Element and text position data
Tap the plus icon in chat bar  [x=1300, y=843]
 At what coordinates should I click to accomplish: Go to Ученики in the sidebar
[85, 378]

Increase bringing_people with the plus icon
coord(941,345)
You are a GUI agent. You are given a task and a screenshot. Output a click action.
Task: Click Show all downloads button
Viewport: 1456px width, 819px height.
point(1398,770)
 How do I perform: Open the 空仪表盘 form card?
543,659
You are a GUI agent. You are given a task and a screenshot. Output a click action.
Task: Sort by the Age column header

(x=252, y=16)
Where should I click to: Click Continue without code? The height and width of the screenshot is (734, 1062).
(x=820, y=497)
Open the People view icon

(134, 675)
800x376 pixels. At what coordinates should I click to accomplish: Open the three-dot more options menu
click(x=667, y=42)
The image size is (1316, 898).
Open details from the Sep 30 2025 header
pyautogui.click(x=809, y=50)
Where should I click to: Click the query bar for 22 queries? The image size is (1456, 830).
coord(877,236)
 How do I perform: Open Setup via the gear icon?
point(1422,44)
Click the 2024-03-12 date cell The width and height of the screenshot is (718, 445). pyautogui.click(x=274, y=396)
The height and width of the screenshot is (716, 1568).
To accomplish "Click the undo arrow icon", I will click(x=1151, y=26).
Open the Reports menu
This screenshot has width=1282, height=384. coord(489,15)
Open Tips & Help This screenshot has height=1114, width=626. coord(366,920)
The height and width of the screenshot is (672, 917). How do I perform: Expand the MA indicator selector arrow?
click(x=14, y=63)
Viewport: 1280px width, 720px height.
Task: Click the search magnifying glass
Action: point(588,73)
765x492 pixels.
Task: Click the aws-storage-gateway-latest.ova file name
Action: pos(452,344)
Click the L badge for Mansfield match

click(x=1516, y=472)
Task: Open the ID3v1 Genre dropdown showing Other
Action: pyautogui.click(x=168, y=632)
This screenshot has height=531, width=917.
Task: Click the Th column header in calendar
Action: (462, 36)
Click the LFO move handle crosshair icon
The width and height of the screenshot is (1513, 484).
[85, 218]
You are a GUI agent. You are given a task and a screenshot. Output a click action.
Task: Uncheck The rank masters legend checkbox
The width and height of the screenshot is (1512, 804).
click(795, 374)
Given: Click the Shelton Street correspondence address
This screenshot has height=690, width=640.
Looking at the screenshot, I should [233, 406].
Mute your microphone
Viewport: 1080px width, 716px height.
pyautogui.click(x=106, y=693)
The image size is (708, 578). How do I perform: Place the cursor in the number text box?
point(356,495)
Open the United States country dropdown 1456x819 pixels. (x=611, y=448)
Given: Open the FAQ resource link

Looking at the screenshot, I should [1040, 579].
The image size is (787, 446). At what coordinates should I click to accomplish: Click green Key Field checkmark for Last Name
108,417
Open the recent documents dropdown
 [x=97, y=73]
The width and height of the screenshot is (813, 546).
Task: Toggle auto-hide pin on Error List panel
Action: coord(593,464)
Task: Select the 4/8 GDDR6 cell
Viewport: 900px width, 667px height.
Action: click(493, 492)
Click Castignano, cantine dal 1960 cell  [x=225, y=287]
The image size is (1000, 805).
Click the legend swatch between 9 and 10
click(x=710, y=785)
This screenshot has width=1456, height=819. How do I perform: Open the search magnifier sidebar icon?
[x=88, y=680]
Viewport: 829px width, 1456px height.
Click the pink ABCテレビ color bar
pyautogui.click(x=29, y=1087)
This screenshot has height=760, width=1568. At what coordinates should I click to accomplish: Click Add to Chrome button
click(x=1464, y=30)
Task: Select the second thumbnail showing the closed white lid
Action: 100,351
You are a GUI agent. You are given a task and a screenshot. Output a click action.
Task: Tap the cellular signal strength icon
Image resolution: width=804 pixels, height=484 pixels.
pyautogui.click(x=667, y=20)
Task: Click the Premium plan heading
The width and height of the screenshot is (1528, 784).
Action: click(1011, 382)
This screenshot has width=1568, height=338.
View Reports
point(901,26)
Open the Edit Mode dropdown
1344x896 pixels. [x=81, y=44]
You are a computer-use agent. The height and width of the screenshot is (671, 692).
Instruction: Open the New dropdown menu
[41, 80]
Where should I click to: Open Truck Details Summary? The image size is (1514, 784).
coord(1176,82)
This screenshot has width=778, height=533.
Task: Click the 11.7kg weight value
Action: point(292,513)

■ Your objective ■
Put every line of the data above into a Markdown table with the columns Row and Line. Number the rows in order and omit blank lines.

■ Final answer ■
| Row | Line |
|---|---|
| 1 | Tap the plus icon in chat bar  [x=1300, y=843] |
| 2 |  At what coordinates should I click to accomplish: Go to Ученики in the sidebar |
| 3 | [85, 378] |
| 4 | Increase bringing_people with the plus icon |
| 5 | coord(941,345) |
| 6 | You are a GUI agent. You are given a task and a screenshot. Output a click action. |
| 7 | Task: Click Show all downloads button |
| 8 | Viewport: 1456px width, 819px height. |
| 9 | point(1398,770) |
| 10 |  How do I perform: Open the 空仪表盘 form card? |
| 11 | 543,659 |
| 12 | You are a GUI agent. You are given a task and a screenshot. Output a click action. |
| 13 | Task: Sort by the Age column header |
| 14 | (x=252, y=16) |
| 15 | Where should I click to: Click Continue without code? The height and width of the screenshot is (734, 1062). |
| 16 | (x=820, y=497) |
| 17 | Open the People view icon |
| 18 | (134, 675) |
| 19 | 800x376 pixels. At what coordinates should I click to accomplish: Open the three-dot more options menu |
| 20 | click(x=667, y=42) |
| 21 | The image size is (1316, 898). |
| 22 | Open details from the Sep 30 2025 header |
| 23 | pyautogui.click(x=809, y=50) |
| 24 | Where should I click to: Click the query bar for 22 queries? The image size is (1456, 830). |
| 25 | coord(877,236) |
| 26 |  How do I perform: Open Setup via the gear icon? |
| 27 | point(1422,44) |
| 28 | Click the 2024-03-12 date cell The width and height of the screenshot is (718, 445). pyautogui.click(x=274, y=396) |
| 29 | The height and width of the screenshot is (716, 1568). |
| 30 | To accomplish "Click the undo arrow icon", I will click(x=1151, y=26). |
| 31 | Open the Reports menu |
| 32 | This screenshot has width=1282, height=384. coord(489,15) |
| 33 | Open Tips & Help This screenshot has height=1114, width=626. coord(366,920) |
| 34 | The height and width of the screenshot is (672, 917). How do I perform: Expand the MA indicator selector arrow? |
| 35 | click(x=14, y=63) |
| 36 | Viewport: 1280px width, 720px height. |
| 37 | Task: Click the search magnifying glass |
| 38 | Action: point(588,73) |
| 39 | 765x492 pixels. |
| 40 | Task: Click the aws-storage-gateway-latest.ova file name |
| 41 | Action: pos(452,344) |
| 42 | Click the L badge for Mansfield match |
| 43 | click(x=1516, y=472) |
| 44 | Task: Open the ID3v1 Genre dropdown showing Other |
| 45 | Action: pyautogui.click(x=168, y=632) |
| 46 | This screenshot has height=531, width=917. |
| 47 | Task: Click the Th column header in calendar |
| 48 | Action: (462, 36) |
| 49 | Click the LFO move handle crosshair icon |
| 50 | The width and height of the screenshot is (1513, 484). |
| 51 | [85, 218] |
| 52 | You are a GUI agent. You are given a task and a screenshot. Output a click action. |
| 53 | Task: Uncheck The rank masters legend checkbox |
| 54 | The width and height of the screenshot is (1512, 804). |
| 55 | click(795, 374) |
| 56 | Given: Click the Shelton Street correspondence address |
| 57 | This screenshot has height=690, width=640. |
| 58 | Looking at the screenshot, I should [233, 406]. |
| 59 | Mute your microphone |
| 60 | Viewport: 1080px width, 716px height. |
| 61 | pyautogui.click(x=106, y=693) |
| 62 | The image size is (708, 578). How do I perform: Place the cursor in the number text box? |
| 63 | point(356,495) |
| 64 | Open the United States country dropdown 1456x819 pixels. (x=611, y=448) |
| 65 | Given: Open the FAQ resource link |
| 66 | Looking at the screenshot, I should [1040, 579]. |
| 67 | The image size is (787, 446). At what coordinates should I click to accomplish: Click green Key Field checkmark for Last Name |
| 68 | 108,417 |
| 69 | Open the recent documents dropdown |
| 70 |  [x=97, y=73] |
| 71 | The width and height of the screenshot is (813, 546). |
| 72 | Task: Toggle auto-hide pin on Error List panel |
| 73 | Action: coord(593,464) |
| 74 | Task: Select the 4/8 GDDR6 cell |
| 75 | Viewport: 900px width, 667px height. |
| 76 | Action: click(493, 492) |
| 77 | Click Castignano, cantine dal 1960 cell  [x=225, y=287] |
| 78 | The image size is (1000, 805). |
| 79 | Click the legend swatch between 9 and 10 |
| 80 | click(x=710, y=785) |
| 81 | This screenshot has width=1456, height=819. How do I perform: Open the search magnifier sidebar icon? |
| 82 | [x=88, y=680] |
| 83 | Viewport: 829px width, 1456px height. |
| 84 | Click the pink ABCテレビ color bar |
| 85 | pyautogui.click(x=29, y=1087) |
| 86 | This screenshot has height=760, width=1568. At what coordinates should I click to accomplish: Click Add to Chrome button |
| 87 | click(x=1464, y=30) |
| 88 | Task: Select the second thumbnail showing the closed white lid |
| 89 | Action: 100,351 |
| 90 | You are a GUI agent. You are given a task and a screenshot. Output a click action. |
| 91 | Task: Tap the cellular signal strength icon |
| 92 | Image resolution: width=804 pixels, height=484 pixels. |
| 93 | pyautogui.click(x=667, y=20) |
| 94 | Task: Click the Premium plan heading |
| 95 | The width and height of the screenshot is (1528, 784). |
| 96 | Action: click(1011, 382) |
| 97 | This screenshot has width=1568, height=338. |
| 98 | View Reports |
| 99 | point(901,26) |
| 100 | Open the Edit Mode dropdown |
| 101 | 1344x896 pixels. [x=81, y=44] |
| 102 | You are a computer-use agent. The height and width of the screenshot is (671, 692). |
| 103 | Instruction: Open the New dropdown menu |
| 104 | [41, 80] |
| 105 | Where should I click to: Open Truck Details Summary? The image size is (1514, 784). |
| 106 | coord(1176,82) |
| 107 | This screenshot has width=778, height=533. |
| 108 | Task: Click the 11.7kg weight value |
| 109 | Action: point(292,513) |